The efficacy of cell therapies to augment neovascularization and healing depends not only on the sufficient amount of circulating EPCs, but also on the efficient recruitment of these cells to the target tissue. This is not surprising, as the contribution of EPC to neovascularization is a coordinated sequence of multiple steps, and each step is controlled by a specific mechanism(s). Several of these mechanisms are impaired in diabetes. Thus, a combination of therapeutic approaches to target individual impairments and to correct diabetes-related EPC deficits will likely synergize and lead to a more-successful treatment outcome for diabetic wounds.

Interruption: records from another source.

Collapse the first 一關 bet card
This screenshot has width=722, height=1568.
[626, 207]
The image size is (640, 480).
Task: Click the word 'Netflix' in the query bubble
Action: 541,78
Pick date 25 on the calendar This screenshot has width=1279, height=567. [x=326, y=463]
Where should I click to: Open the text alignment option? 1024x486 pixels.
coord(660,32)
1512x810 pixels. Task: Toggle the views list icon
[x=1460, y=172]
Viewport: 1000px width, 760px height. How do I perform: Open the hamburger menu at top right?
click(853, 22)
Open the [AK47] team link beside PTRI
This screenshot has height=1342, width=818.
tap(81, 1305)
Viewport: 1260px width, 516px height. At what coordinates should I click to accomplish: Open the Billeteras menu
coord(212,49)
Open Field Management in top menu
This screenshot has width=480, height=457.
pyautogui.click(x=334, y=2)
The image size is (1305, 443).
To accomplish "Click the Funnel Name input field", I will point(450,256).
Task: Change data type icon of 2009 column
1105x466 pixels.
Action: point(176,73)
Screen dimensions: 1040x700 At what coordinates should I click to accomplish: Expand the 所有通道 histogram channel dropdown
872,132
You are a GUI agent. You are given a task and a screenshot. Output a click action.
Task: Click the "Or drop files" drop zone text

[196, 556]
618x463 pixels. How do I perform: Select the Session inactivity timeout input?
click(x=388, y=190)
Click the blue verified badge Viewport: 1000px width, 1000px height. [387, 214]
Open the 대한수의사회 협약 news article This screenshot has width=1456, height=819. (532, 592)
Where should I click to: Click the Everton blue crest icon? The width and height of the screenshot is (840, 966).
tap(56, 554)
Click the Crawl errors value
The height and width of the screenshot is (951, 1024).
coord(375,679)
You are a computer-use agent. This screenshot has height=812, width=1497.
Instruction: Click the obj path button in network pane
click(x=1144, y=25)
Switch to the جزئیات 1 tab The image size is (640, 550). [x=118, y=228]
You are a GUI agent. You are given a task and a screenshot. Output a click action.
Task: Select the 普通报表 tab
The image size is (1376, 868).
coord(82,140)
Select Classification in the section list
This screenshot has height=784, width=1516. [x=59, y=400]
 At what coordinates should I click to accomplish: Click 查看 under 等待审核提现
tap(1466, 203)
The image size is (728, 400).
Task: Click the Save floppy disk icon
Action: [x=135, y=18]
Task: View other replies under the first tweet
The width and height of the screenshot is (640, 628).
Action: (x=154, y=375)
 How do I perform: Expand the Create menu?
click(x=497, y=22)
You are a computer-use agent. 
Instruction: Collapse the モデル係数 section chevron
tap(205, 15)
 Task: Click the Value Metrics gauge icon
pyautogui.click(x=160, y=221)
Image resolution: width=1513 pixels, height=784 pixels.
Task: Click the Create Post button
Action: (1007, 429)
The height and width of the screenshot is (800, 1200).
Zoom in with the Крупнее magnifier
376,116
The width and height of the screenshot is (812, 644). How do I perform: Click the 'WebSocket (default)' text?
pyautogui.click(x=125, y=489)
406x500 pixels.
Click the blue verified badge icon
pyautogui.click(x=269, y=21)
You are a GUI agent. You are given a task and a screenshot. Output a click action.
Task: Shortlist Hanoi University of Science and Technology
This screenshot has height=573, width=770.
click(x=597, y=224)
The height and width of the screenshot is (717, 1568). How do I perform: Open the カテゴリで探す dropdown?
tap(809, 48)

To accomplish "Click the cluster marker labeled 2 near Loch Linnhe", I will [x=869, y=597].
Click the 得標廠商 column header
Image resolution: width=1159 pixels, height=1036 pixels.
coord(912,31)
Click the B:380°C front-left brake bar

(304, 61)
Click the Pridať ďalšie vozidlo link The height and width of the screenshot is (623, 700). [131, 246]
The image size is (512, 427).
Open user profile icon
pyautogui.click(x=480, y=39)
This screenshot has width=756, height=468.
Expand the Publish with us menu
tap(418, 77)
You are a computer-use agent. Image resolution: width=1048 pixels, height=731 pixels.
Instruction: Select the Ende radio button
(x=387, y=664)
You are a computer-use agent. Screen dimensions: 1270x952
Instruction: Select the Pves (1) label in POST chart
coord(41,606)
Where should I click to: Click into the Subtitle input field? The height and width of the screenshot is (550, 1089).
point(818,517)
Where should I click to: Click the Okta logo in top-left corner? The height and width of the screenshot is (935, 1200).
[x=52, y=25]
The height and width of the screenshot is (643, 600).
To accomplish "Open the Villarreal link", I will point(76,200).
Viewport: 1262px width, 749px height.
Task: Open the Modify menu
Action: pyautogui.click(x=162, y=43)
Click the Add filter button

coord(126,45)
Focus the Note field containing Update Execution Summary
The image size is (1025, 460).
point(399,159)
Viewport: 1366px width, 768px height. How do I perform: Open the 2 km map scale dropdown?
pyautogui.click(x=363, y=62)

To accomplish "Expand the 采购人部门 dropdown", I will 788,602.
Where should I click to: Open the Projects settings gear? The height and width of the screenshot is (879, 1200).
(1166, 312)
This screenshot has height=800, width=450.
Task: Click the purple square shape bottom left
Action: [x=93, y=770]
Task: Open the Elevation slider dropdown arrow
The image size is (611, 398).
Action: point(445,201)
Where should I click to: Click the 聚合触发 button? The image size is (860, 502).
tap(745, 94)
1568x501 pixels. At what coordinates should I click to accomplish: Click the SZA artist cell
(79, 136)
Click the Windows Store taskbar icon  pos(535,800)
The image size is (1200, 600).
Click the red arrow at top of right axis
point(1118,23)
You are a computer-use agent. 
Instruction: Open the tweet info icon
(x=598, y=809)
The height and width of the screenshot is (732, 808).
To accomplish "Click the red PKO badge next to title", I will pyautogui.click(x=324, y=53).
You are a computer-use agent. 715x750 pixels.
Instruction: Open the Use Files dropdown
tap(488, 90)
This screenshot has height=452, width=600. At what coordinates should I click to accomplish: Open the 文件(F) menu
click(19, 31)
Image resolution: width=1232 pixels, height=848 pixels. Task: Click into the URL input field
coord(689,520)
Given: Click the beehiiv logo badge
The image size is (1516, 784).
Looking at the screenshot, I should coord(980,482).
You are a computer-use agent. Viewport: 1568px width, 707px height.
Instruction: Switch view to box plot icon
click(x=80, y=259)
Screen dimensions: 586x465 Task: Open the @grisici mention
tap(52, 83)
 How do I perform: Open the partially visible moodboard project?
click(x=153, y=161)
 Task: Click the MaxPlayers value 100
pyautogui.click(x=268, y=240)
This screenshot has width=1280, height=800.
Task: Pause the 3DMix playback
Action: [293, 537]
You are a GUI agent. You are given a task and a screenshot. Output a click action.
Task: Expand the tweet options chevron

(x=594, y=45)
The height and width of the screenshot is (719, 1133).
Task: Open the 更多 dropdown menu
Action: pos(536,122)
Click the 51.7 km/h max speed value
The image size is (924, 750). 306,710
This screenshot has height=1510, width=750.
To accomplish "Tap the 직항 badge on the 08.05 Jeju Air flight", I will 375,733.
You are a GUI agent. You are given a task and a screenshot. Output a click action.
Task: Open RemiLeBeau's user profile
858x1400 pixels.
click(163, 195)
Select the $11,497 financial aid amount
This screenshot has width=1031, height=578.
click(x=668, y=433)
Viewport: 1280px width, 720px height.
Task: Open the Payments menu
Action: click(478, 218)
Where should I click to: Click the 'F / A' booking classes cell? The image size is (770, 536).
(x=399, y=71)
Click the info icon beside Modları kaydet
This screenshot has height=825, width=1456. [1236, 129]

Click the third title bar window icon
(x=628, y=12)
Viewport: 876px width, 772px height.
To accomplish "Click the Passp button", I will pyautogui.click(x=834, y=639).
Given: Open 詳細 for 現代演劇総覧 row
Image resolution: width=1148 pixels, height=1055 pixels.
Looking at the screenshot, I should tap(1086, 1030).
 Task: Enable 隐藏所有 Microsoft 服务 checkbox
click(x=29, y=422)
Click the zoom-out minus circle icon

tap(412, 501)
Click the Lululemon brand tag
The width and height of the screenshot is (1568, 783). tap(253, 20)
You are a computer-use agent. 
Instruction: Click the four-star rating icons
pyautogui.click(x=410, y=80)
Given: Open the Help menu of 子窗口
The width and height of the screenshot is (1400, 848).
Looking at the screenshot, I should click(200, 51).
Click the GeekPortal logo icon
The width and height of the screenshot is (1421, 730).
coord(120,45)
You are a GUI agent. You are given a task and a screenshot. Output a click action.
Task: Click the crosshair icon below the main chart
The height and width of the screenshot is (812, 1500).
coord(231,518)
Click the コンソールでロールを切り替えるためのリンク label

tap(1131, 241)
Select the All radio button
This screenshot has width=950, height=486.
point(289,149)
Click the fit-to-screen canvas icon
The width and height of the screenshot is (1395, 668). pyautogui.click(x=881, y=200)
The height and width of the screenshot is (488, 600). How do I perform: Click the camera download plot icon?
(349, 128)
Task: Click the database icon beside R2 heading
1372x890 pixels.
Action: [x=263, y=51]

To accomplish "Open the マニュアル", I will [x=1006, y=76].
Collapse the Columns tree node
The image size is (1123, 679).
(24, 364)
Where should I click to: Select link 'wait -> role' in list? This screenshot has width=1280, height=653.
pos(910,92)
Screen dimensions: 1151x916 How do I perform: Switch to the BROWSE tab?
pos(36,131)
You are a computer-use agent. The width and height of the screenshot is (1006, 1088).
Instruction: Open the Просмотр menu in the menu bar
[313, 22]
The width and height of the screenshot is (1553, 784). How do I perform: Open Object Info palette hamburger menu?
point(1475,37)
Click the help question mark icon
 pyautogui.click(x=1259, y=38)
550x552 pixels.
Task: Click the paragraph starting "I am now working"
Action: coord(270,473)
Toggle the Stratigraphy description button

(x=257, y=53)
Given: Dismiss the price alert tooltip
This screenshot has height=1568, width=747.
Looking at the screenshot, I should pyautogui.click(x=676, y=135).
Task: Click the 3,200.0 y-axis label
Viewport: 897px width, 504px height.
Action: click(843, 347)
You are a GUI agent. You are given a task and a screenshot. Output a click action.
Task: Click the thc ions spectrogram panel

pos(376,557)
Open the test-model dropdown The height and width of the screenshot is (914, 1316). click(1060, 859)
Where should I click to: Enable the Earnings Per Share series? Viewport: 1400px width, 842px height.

The identification of hyperoxia as an efficient tool in the mobilization of BM-derived EPCs is of great significance, as HBO treatment is an FDA-approved, safe method. The biologic effect of hyperoxia on mobilizing EPCs is evident and somehow paradoxically similar to that produced by hypoxia. Although further study is required to elucidate the molecular and cellular mechanism underlying the biologic effect of HBO, from the therapeutic point of view, HBO is an acceptable approach and has actually been applied in the treatment of diabetic wounds with varying degrees of success. Understanding the limitations of HBO in modulating only the EPC mobilization step but not the homing of the increased circulating EPCs to the target tissue provides useful guidance for the development of new clinical protocols to treat diabetic wounds. In addition, development of more efficient and specific treatments targeting the eNOS-NO pathway, which may synergize with the HBO effects, would be a plus. Moreover, in addition to SDF-1α, other strategies for modifying the wound environment, such as PDGF-BB (118), fibroblasts delivered in an absorbable mesh (83), or in type 1 collagen (14), which, at least partially, function directly or indirectly through accelerating recruitment of EPCs, are under investigation. These strategies could be combined with HBO therapy, thus synergistically influencing EPC effects by targeting both homing and mobilization steps. Furthermore, elucidation of the mechanisms underlying the decreased number of BM EPCs in diabetes and development of a solution to correct this impairment and to increase the BM EPC number could provide a scientific basis for the establishment of combined treatment protocols. A better understanding of the molecular and cellular etiologies of nonhealing, diabetic wounds in combination with development of efficient approaches for correcting EPC deficits and functional impairments will eventually result in the development of clinically efficient and feasible therapies that prevent wound progression, eliminate amputations, and promote rapid healing in patients with diabetes.

Abbreviations

ATA, atmospheres absolute; BM, bone marrow; CaM, calmodulin; CXCR4, chemokine receptor 4; Dil-Ac-LDL, Dil-labeled acetylated low-density lipoprotein; eNOS, endothelial nitric oxide synthase; EPC, endothelial progenitor cell; ECM, extracellular matrix; G-CSF, granulocyte colony-stimulating factor; HSP90, heat-shock protein 90; HMGB-1, high-mobility group box-1; H2O2, hydrogen peroxide; OH, hydroxyl radical; HIF, hypoxia inducible factor; HBO, hyperbaric oxygen; MMP-9, matrix metallopeptidase 9; NO, nitric oxide; O2, oxygen; PAD, peripheral arterial occlusive disease;:PECAM-1/CD31, platelet endothelial cell–adhesion molecule-1; ROS, reactive oxygen species; SDF, stromal cell–derived factor; O2, superoxide anion; FDA, United States Food and Drug Administration; VEGF, vascular endothelial growth factor; VE-cadherin, vascular endothelial cadherin; VEGFR2, vascular endothelial growth factor receptor 2; vWF, von Willebrand factor.